To quote one of my favourite professors: and there you have it! While it may look underwhelming at these resolutions, the fundamentals are there. Here we have some of the most famous modern constellations laid out exactly as they should be. Here’s what really gets me, though: all of this was automated through the data. At no point did I have to place a star individually; I just wrote a few lines of code, and 100,000 or so stars were delicately hung from the heavens so as to create the stellar patterns we know and friends-with-benefits. I know mine isn’t the first application to do so—but dammit, it’s mine. And I think it’s radical.

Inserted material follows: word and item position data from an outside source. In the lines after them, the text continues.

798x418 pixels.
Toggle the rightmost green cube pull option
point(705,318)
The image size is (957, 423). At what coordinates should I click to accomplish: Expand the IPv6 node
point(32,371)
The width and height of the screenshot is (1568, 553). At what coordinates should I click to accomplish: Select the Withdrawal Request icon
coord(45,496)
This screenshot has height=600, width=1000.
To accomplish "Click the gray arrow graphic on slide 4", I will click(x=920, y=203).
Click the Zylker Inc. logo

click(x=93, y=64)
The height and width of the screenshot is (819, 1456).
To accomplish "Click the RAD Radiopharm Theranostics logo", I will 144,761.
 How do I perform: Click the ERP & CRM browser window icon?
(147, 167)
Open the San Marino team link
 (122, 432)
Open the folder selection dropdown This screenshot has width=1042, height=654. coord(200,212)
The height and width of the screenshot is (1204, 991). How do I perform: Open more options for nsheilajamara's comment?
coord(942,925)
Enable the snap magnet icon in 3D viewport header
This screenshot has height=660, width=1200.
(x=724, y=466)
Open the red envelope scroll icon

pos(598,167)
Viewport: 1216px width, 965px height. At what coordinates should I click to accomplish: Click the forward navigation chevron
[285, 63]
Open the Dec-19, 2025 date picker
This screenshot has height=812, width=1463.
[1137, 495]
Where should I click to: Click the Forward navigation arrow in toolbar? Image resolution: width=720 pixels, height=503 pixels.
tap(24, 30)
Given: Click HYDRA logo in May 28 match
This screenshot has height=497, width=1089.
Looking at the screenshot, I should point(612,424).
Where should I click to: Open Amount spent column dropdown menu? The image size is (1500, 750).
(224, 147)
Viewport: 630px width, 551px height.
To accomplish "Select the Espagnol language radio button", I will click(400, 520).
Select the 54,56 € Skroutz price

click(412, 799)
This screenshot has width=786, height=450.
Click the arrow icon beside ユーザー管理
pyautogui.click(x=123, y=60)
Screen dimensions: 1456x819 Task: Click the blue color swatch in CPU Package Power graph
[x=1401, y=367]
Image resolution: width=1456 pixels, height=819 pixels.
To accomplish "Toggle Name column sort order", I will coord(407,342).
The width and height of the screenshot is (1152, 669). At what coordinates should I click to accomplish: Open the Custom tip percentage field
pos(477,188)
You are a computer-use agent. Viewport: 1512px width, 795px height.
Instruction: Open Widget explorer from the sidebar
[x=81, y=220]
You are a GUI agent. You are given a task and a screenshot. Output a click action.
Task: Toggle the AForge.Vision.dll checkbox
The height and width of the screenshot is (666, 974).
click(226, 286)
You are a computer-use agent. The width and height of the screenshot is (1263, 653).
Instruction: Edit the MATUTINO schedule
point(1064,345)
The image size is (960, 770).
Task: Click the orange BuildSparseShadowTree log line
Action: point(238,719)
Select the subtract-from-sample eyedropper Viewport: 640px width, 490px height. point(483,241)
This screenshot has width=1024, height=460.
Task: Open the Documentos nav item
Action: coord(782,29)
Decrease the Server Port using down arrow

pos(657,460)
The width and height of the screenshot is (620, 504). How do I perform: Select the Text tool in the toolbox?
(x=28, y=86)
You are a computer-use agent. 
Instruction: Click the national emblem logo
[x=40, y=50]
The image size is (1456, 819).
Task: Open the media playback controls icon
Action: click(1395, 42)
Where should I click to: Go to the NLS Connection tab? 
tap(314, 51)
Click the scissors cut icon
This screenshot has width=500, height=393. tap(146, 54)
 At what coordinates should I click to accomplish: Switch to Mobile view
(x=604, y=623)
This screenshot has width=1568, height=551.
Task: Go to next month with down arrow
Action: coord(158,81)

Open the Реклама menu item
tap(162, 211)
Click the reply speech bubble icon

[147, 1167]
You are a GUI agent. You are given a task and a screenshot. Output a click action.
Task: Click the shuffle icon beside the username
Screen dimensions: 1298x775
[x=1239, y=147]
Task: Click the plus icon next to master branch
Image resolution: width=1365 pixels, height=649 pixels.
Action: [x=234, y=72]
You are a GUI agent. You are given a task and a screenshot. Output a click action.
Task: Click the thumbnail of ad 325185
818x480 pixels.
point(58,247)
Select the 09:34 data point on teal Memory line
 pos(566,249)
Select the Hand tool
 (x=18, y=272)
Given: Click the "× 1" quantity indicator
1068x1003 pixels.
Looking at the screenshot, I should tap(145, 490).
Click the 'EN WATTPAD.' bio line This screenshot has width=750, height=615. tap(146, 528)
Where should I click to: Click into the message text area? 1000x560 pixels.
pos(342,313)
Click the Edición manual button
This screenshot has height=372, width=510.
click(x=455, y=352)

Now, some of you out there might accuse me of being rather narrow-minded and Northern hemisphere-centric in my examples above. True enough! And what of all the other stars and constellations—shouldn’t they get their day in the Sun? Absolutely, and an excellent pun to boot! But I say, what’s this! I built this test in Unity, and here you are using a web browser…

Wanna see it?

Indeed, this very basic test of mine is now online. A few things you should know first:

  • WASD to move around, mouse to look. These controls won’t be present in the actual game, but for now they allow one to evaluate the scene. And the mouse-look is vertically inverted, because that’s how I like it and all of you can just go and cry if you don’t.
  • There is a small square plane just in front of you when you begin; this is merely provided for spatial reference.
  • The star data takes a while to load. It’s only a 4MB file, but as it’s downloading, you’ll see a swarm of particles in front of you until the HIPPARCOS data is ready and they’re all moved into position.
  • Looking straight ahead at the beginning, look to your left and about 10° down to find Orion. I leave the rest of the starspotting up to you.

In conclusion, esteemed colleagues: thank you kindly for indulging me in this rather long-winded post.

Now click here to visit the stars.


1 For what it’s worth, I did finally settle on the Orx engine, which seems to gracefully combine purely config file-based prototyping with a more traditional and well-designed API. It suits me.

2 Oh, I suppose you could subjectively impose your own cultural memes onto a randomly distributed collection of dots. But really, who does that anymore?

3 Keep in mind that Unity’s co-ordinate system is left-handed, with +Z passing “into” the screen. Naturally, after having spent six months in OpenGL, this was a constant source of strange and hilarious bugs for me.

4 This is NOT to be confused with Doppler red- and blue-shifts, which I have not taken into account in my calculations.

5 This system, as mentioned above, is generally attributed to Hipparchos, although his scale simply ran from mag=1 (bright) to mag=6 (the faintest stars visible to the unaided human eye). The scale was standardised and made rigourous only in much more recent years, yielding a huge increase in accuracy, as well as being applied to other celestial bodies such as the Sun and Moon.